### EXERCISE TEXT
A painting of a six-armed baby.

Meanwhile a small-town doctor and sheriff seem to be hanging around a house where some ominous person called Little Hal is lurking behind closed doors. He sends a robotic tea trolley to make the sheriff some coffee, and a robot cow with a bellows up its ass vomits milk into the coffee cup for the sheriff to drink. I spent like six minutes trying to figure out a more elegant way to phrase that, but… I can’t. It’s what happens. There’s no way to convey just how weird this film is going to get.

The only clue we get about the nature of Hal is this painting of a baby with six arms that, I’m not gonna lie, I would absolutely love to put on my wall. Can I get one of those, please? Or like ten of them? Make it a wallpaper, I want that baby everywhere.

The freaks sing 'Personality' on a bus.

Granny Ruth loads all the freaks onto a bus to go see the small-town doctor, who has been tending to the freaks’ health issues on the down-low. In possibly the most fun scene of the movie, Granny Ruth sings “But you’ve got personality” to an assembled busload of freaks who sing along and do jazz hands and play the trumpet… Why are these movies so much fun?

A tiny baby Belial.

At the doctor’s house Belial’s girlfriend gives birth to twelve (count ’em!) babies, who all look like adorable killer pieces of popcorn. But where is Belial during the momentous occasion of his becoming a father?

Belial fantasizes about two ladies in thongs.
“A trapezoid is one of the simplest and yet most intriguing of polygons.”

Belial is in his basket fantasizing about two generously-hootered ladies reciting maths textbooks to him. I’m not making this up. They’re actually telling him about trapezoids. Now we finally know what “Introducing the Morrell Twins” meant in the opening credits. For the hell of it I looked them up, and it looks like this was their first screen credit. They went on to be in Penthouse: 25th Anniversary Swimsuit Video and Playboy: Voluptuous Vixens II before their film careers petered out, which is kind of a shame when you see how much of a go Caroline Monroe made out of being a model-slash-actress. She kicks ass in any number of cult B-movies.

### REQUIRED TASKS
(a) Answer these questions about the review:
(i) What does Little Hal send to make the sheriff some coffee?
(ii) What line does Granny Ruth sing to the freaks on the bus?
(iii) How many babies does Belial's girlfriend give birth to?
(b) Write out the stretch of the review from "A painting of" through "that baby everywhere.".
(c) Say whether each statement agrees with the review, answering yes or no and quoting the words of the review that decide it:
(i) The small-town doctor has been quietly looking after the freaks' health.
(ii) The painting that hints at Hal's nature shows a baby with four arms.
(iii) The two ladies in Belial's fantasy recite math textbooks to him.

### PROVIDED INFORMATION
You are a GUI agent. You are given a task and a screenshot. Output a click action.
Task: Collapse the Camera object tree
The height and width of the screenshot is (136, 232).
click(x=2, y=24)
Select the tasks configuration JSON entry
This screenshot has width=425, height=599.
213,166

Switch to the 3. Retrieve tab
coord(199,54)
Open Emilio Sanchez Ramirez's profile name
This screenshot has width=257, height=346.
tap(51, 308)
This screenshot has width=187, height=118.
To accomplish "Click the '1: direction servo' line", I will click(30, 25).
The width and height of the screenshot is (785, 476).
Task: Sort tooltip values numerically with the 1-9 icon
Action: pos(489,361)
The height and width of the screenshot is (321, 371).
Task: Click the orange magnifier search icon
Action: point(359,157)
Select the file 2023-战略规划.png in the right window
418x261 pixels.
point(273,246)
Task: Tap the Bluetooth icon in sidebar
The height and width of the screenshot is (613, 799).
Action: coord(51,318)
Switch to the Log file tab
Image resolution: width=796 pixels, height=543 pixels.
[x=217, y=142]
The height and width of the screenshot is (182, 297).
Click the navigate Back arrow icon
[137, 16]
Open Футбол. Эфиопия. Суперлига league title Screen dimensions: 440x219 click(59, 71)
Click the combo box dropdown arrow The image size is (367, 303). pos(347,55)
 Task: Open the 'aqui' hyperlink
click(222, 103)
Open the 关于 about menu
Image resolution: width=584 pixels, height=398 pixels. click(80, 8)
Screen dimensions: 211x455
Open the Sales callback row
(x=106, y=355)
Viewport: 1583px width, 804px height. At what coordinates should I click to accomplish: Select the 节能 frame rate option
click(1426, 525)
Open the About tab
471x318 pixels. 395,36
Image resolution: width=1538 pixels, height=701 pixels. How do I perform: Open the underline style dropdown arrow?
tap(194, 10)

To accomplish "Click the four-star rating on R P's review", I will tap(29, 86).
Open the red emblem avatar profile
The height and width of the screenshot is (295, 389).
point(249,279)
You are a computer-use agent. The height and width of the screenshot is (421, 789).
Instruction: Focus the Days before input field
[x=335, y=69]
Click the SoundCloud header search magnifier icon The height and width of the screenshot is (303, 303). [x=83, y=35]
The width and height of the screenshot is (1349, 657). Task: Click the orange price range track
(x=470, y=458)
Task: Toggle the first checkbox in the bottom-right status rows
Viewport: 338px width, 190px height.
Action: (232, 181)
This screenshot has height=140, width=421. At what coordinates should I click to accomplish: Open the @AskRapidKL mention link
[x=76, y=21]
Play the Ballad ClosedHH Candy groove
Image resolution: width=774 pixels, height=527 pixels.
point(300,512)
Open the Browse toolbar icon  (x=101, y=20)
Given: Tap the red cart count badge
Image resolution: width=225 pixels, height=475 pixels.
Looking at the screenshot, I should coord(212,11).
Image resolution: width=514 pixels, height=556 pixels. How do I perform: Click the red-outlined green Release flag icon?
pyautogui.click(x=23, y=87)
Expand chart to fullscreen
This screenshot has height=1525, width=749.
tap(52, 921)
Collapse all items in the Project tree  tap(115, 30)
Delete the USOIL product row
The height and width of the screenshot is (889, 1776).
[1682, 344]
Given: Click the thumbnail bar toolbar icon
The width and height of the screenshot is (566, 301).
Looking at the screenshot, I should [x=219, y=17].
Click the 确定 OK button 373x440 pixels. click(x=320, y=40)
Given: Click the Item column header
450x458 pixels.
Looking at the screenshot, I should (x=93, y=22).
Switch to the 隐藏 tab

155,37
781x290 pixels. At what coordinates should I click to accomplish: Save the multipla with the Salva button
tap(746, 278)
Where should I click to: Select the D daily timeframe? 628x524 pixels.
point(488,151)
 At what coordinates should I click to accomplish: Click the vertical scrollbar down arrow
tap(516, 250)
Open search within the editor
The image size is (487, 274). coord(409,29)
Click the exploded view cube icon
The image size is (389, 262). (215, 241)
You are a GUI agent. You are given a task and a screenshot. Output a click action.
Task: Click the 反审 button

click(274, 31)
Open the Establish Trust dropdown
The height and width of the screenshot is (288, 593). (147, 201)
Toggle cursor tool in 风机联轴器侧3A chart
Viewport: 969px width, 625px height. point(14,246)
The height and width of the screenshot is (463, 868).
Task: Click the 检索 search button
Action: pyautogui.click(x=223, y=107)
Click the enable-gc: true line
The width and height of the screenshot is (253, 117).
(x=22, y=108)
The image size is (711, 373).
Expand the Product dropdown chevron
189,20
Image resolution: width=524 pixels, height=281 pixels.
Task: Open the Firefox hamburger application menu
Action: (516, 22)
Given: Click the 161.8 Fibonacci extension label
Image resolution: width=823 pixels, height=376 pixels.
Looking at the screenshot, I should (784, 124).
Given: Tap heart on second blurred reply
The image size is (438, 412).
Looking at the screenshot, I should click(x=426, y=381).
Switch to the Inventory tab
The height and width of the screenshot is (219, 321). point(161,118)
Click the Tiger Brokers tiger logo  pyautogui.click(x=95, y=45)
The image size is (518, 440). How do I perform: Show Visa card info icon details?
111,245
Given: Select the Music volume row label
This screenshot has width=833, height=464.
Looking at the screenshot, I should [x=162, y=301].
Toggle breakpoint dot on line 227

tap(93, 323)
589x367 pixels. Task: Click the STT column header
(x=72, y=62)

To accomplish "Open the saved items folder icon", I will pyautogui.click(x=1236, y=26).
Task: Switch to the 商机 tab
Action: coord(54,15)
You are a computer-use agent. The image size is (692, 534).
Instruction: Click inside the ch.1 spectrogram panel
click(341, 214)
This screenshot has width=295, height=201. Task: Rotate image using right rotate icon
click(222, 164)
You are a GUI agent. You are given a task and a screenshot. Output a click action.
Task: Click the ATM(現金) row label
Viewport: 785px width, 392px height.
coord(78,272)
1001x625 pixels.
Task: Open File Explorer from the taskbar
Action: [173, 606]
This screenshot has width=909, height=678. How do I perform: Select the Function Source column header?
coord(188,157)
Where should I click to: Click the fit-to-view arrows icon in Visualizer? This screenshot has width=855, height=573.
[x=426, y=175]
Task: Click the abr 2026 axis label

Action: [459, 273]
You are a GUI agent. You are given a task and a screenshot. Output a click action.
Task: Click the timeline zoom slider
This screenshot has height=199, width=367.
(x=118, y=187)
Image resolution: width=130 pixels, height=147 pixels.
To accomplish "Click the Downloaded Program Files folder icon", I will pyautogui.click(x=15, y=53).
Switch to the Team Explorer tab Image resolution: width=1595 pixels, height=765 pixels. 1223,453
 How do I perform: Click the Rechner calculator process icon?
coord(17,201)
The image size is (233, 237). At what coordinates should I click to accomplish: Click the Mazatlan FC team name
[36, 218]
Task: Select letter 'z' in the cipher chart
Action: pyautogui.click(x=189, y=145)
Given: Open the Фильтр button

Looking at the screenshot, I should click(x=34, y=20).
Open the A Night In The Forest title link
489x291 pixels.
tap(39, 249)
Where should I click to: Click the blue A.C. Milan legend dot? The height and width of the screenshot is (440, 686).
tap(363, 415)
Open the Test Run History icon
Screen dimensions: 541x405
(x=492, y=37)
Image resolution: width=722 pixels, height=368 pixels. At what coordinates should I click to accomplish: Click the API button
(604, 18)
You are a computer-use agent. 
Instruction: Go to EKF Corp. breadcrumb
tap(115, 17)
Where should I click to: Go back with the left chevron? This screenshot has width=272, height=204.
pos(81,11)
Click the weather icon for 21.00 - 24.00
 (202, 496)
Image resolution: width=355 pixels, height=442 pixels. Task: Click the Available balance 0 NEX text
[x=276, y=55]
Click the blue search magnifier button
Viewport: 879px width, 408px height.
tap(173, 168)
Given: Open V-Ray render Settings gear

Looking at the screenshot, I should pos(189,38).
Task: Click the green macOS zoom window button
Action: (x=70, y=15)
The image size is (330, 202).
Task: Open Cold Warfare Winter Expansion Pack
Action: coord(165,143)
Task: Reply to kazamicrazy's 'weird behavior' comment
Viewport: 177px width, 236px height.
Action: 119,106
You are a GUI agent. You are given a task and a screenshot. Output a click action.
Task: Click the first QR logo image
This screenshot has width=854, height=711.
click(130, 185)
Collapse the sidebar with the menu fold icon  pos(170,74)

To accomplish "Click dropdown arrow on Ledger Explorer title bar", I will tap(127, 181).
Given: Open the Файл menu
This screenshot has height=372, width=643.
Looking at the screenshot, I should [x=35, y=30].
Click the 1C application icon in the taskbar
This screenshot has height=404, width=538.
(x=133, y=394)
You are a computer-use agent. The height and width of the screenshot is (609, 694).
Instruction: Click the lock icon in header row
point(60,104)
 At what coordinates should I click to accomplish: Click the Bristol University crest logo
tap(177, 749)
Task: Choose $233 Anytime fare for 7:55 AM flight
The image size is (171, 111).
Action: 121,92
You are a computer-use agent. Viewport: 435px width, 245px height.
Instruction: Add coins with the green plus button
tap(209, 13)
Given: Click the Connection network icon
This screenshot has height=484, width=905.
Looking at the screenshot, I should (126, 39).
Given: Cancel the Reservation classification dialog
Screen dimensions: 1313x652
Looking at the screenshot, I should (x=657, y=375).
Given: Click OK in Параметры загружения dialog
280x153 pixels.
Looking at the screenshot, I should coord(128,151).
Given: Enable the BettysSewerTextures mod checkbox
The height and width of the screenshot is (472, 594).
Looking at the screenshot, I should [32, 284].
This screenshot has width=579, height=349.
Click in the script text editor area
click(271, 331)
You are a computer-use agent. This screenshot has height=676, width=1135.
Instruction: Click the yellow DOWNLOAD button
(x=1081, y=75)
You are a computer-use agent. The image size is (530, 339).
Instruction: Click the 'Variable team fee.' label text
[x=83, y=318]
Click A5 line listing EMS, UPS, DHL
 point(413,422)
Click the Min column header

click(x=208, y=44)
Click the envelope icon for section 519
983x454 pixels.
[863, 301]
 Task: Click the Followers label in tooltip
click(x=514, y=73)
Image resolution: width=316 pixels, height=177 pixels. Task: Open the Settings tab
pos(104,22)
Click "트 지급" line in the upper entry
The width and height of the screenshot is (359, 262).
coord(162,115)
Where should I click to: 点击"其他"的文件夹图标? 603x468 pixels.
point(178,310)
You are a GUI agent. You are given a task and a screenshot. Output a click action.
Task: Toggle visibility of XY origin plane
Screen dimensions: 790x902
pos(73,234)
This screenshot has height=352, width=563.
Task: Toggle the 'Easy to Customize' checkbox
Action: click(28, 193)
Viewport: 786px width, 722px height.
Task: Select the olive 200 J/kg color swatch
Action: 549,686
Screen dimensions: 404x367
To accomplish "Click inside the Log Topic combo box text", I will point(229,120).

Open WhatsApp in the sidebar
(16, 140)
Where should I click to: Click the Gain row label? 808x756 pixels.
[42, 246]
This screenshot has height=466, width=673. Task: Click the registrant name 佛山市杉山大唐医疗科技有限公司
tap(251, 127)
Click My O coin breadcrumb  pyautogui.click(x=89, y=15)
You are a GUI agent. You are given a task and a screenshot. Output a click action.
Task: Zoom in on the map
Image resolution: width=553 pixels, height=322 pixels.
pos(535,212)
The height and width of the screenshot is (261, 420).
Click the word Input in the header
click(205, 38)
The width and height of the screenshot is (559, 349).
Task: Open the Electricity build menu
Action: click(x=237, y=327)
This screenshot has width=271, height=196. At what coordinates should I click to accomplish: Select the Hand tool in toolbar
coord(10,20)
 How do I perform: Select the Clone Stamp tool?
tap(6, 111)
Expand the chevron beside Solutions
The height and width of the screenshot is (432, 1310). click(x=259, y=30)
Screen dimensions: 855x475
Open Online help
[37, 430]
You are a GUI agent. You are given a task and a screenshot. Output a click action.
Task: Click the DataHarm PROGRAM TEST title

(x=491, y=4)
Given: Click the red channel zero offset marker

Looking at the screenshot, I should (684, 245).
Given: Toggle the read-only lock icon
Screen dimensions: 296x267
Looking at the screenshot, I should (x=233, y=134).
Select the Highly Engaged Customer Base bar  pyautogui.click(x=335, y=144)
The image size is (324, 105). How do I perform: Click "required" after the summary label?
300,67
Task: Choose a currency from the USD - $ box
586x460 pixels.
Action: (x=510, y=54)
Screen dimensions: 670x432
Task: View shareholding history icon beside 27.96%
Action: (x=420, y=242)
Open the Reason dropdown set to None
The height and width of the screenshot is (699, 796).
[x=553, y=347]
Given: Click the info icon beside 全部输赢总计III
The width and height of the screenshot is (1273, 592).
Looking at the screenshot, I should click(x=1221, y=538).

### SOLVED PROBLEMS
(a)
(i) A robotic tea trolley.
(ii) “But you’ve got personality”
(iii) Twelve.

(b)
A painting of a six-armed baby.

Meanwhile a small-town doctor and sheriff seem to be hanging around a house where some ominous person called Little Hal is lurking behind closed doors. He sends a robotic tea trolley to make the sheriff some coffee, and a robot cow with a bellows up its ass vomits milk into the coffee cup for the sheriff to drink. I spent like six minutes trying to figure out a more elegant way to phrase that, but… I can’t. It’s what happens. There’s no way to convey just how weird this film is going to get.

The only clue we get about the nature of Hal is this painting of a baby with six arms that, I’m not gonna lie, I would absolutely love to put on my wall. Can I get one of those, please? Or like ten of them? Make it a wallpaper, I want that baby everywhere.

(c)
(i) Yes: "who has been tending to the freaks’ health issues on the down-low"
(ii) No: "this painting of a baby with six arms"
(iii) Yes: "reciting maths textbooks to him"